The Buffalo Niagara Partnership strongly urges members of the Assembly Energy Committee to support A. 10053 as a critical first step toward achieving a permanent economic development power program in New York.
There are currently four proposals (A. 10053, S. 7138, S.7339 and the Governor’s Energize NY Program) to redeploy Rural and Domestic (R+D) hydropower for economic development – a concept the Partnership has strongly advocated for many years. The Assembly Energy Committee – by supporting A. 10053 – would send a strong signal that R+D hydropower has the greatest positive impact on the state’s residents when used for economic development.
Moreover, it is our hope that support of A. 10053 by the committee would lead to productive negotiation among all bill sponsors, with the end result a permanent low cost power program – using R+D hydropower -- enacted into law this year.
The Power for Jobs program as it currently exists – as a “cash program” -- is unsustainable. New York businesses pay among the nation’s highest energy bills. Upstate, where the economy is anchored by manufacturing industries and other large energy users, the sting of those high costs is especially strong. Other parts of the nation have used lower energy rates to entice existing Upstate companies to move, and site selectors, who might have brought new jobs and investment to our regions of the state, are similarly lured away. The state needs a permanent program.
While the Partnership has concerns with some details of all of the proposals mentioned above, we enthusiastically support their intent: to use R+D hydropower to sustain the kind of economic development power program our state needs to support its existing employer base, and attract new investment to New York.

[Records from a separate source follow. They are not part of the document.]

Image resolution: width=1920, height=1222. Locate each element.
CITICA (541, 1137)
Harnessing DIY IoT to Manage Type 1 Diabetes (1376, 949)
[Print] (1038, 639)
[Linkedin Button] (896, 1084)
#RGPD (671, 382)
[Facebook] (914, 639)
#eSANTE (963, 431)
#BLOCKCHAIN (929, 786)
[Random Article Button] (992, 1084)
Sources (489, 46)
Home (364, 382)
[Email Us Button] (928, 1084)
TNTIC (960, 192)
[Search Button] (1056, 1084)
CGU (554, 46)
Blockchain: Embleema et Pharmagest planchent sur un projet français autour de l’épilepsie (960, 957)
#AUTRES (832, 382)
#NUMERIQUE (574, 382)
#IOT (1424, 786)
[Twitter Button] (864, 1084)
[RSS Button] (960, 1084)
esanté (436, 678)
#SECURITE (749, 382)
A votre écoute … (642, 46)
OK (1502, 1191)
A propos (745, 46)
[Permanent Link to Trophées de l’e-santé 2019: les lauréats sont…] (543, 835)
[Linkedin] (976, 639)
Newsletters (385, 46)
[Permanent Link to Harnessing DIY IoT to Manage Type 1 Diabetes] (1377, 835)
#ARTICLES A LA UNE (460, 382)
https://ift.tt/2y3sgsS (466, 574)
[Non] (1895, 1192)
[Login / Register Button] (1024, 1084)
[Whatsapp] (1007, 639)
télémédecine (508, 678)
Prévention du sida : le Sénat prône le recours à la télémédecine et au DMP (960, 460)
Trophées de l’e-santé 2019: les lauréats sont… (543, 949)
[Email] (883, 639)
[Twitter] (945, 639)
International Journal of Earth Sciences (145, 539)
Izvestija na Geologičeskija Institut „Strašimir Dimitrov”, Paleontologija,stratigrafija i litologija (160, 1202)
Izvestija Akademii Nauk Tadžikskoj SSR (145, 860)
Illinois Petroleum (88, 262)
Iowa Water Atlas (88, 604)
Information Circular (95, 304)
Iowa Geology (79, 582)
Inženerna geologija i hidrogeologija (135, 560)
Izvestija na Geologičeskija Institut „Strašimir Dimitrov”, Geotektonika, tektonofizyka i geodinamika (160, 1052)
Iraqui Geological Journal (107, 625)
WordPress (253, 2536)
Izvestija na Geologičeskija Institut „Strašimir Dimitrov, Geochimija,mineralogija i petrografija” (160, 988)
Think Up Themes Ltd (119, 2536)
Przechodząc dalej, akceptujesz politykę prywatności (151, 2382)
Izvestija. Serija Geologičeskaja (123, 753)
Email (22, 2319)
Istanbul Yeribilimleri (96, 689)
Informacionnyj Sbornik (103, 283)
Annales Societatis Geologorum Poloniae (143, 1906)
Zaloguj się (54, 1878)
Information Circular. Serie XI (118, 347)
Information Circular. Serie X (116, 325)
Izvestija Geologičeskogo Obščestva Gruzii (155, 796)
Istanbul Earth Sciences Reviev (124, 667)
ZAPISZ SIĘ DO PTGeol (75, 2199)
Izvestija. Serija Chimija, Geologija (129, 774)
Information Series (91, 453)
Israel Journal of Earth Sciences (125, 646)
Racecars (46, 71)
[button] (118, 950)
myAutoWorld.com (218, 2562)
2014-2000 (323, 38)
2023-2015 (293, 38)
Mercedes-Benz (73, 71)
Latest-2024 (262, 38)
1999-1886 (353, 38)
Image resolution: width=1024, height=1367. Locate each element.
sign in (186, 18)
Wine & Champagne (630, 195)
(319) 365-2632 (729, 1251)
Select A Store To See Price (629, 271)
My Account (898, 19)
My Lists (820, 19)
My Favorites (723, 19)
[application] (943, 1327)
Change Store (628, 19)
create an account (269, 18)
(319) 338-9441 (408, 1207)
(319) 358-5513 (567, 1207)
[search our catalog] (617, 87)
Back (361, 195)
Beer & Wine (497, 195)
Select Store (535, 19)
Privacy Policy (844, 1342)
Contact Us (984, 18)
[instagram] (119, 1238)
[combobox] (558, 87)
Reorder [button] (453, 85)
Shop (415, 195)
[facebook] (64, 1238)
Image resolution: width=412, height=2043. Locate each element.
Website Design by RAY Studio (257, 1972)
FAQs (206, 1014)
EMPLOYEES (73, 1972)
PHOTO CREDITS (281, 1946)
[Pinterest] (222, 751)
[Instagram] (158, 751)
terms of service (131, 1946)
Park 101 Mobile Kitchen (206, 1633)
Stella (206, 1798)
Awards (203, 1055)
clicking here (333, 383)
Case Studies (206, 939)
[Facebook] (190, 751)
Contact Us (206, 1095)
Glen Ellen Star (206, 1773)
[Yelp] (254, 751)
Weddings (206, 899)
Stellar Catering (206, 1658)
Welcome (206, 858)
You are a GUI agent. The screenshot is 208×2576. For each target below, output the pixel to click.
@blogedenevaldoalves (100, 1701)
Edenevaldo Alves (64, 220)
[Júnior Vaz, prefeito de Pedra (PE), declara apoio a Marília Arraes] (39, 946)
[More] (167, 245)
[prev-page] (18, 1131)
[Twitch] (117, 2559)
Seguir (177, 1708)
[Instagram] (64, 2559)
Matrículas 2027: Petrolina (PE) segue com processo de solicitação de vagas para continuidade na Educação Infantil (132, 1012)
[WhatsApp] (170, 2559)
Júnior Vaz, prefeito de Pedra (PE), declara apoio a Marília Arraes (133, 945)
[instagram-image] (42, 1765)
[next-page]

It is critical that a new program yield the maximum economic benefit to the state and its residents. We support proposals to give ESD/DED a greater role in the power allocation process, and urge streamlining the application process for greater ease, consistency and transparency. The Partnership supports selection criteria that does more than focus on job creation and retention, but prioritizes total payroll, capital investment, significance of impact on local economy, consistency with local development plans, energy efficiency and net economic benefit to NYS (e.g. role in the supply chain). We believe contracts should be at least seven years, and implemented in a rolling renewal process.
The Partnership would support the establishment of a mechanism to assist non-corporate farmers and those low income households as defined by the federal Home Energy Assistance Program (HEAP) that currently benefit from R+D hydropower.
While the Partnership – which represents some 2,500 New York State employers with a workforce of nearly 250,000 – has concerns with specific components of A. 10053, namely its reliance on energy efficiency measures to finance the program, we urge support as an important first step to what we hope will be successful negotiations to yield R+D hydropower’s redeployment for economic development. We offer our assistance during that process.